Key defaults to keep - Flow matching scheduler is automatic; no special schedule flags needed. - Aspect buckets stay 64‑pixel aligned; do not lower aspect_bucket_alignment. - Max token length 512 (Qwen‑2.5‑VL).

Optional memory savers (pick what matches your hardware): - --enable_group_offload --group_offload_type block_level --group_offload_blocks_per_group 1 - Lower lora_rank (4–8) and/or use int8-quanto base precision. - If validation OOMs, reduce validation_resolution or steps first.

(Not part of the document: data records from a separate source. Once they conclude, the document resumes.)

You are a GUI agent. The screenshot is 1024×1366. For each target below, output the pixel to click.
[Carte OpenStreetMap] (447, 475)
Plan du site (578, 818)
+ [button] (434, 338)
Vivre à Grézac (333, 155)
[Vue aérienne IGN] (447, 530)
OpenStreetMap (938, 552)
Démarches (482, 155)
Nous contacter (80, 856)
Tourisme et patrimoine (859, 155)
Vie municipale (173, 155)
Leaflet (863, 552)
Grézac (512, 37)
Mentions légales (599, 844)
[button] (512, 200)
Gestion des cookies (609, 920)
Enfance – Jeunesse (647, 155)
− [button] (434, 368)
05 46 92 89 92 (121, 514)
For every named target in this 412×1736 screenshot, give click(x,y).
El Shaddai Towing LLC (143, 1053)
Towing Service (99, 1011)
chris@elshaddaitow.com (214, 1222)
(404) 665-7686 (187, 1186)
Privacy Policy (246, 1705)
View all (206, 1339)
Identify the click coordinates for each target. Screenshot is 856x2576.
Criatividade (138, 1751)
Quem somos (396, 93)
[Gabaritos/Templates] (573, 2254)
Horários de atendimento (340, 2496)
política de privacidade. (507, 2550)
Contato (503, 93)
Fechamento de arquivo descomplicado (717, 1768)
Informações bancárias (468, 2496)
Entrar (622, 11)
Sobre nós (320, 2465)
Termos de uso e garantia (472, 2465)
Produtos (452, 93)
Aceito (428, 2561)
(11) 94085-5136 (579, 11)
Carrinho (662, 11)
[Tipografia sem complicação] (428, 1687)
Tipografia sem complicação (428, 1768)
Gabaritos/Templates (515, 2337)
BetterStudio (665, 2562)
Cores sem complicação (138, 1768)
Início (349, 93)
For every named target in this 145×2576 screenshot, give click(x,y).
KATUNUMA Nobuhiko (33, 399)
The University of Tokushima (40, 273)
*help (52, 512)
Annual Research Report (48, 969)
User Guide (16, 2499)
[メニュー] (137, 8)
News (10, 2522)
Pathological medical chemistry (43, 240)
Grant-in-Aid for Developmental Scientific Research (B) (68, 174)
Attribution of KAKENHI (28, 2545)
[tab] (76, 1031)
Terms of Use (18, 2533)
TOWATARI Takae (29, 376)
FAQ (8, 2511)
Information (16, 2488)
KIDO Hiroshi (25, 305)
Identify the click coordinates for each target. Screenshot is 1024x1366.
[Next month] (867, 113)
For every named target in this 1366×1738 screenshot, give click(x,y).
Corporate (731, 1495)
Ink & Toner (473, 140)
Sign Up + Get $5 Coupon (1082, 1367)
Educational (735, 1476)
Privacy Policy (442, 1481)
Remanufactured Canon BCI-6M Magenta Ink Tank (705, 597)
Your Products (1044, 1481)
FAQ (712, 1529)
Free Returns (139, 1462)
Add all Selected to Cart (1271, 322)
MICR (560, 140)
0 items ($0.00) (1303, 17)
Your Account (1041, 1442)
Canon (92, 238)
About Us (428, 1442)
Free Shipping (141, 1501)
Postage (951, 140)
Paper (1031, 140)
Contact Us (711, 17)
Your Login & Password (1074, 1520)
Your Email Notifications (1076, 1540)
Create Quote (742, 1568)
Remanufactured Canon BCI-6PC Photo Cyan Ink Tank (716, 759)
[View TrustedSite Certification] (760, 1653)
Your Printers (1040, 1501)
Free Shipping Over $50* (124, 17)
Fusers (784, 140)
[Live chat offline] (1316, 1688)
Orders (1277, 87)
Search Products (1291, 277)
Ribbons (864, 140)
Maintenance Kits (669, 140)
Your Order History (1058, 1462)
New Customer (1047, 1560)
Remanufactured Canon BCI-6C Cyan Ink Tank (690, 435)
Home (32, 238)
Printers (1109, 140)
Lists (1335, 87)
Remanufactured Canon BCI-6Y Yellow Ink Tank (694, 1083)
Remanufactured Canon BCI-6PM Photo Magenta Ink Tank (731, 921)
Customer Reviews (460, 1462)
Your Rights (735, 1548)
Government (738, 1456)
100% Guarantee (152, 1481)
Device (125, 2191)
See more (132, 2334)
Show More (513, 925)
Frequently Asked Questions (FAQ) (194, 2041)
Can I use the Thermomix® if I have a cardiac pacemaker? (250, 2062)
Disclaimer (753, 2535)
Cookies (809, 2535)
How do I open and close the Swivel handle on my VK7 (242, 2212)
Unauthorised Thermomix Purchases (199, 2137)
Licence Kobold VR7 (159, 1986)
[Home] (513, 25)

Fast config creation (one-time)¶

cp config/config.json.example config/config.json

Edit the fields above (model_family, flavour, precision, paths). Point output_dir and dataset paths to your storage.

Start training (CLI)¶

simpletuner train --config config/config.json

or launch the WebUI and start a run from the Jobs page after selecting the same config.

4) Dataloader pointers (what to supply)¶

Standard captioned image folders (textfile/JSON/CSV) work. Include both zh/en if you want bilingual strength to persist.
Keep bucket edges on the 64px grid. If you train multi‑aspect, list several resolutions (e.g., 1024x1024,1344x768).
The VAE is KL with shift+scale; caches use the built‑in scaling factor automatically.

5) Validation and inference¶

Guidance: 4–6 is a good start; leave the negative prompt empty.
Steps: ~30 for speed checks; 40–50 for best quality.
Validation preview works out of the box; latents are unpacked before decoding to avoid channel mismatches.

Example (CLI validate):

simpletuner validate \
  --model_family longcat_image \
  --model_flavour final \
  --validation_resolution 1024x1024 \
  --validation_num_inference_steps 30 \
  --validation_guidance 4.5

6) Troubleshooting¶

MPS float64 errors: handled internally; keep your config on float32/bf16.
Channel mismatch in previews: fixed by unpacking latents pre‑decode (included in this guide’s code).
OOM: lower validation_resolution, reduce lora_rank, enable group offload, or switch to int8-quanto / fp8-torchao.
Slow tokenisation: Qwen‑2.5‑VL caps at 512 tokens; avoid very long prompts.

7) Flavour selection¶

final: main release (best quality).
dev: mid‑training checkpoint for experiments/fine‑tunes.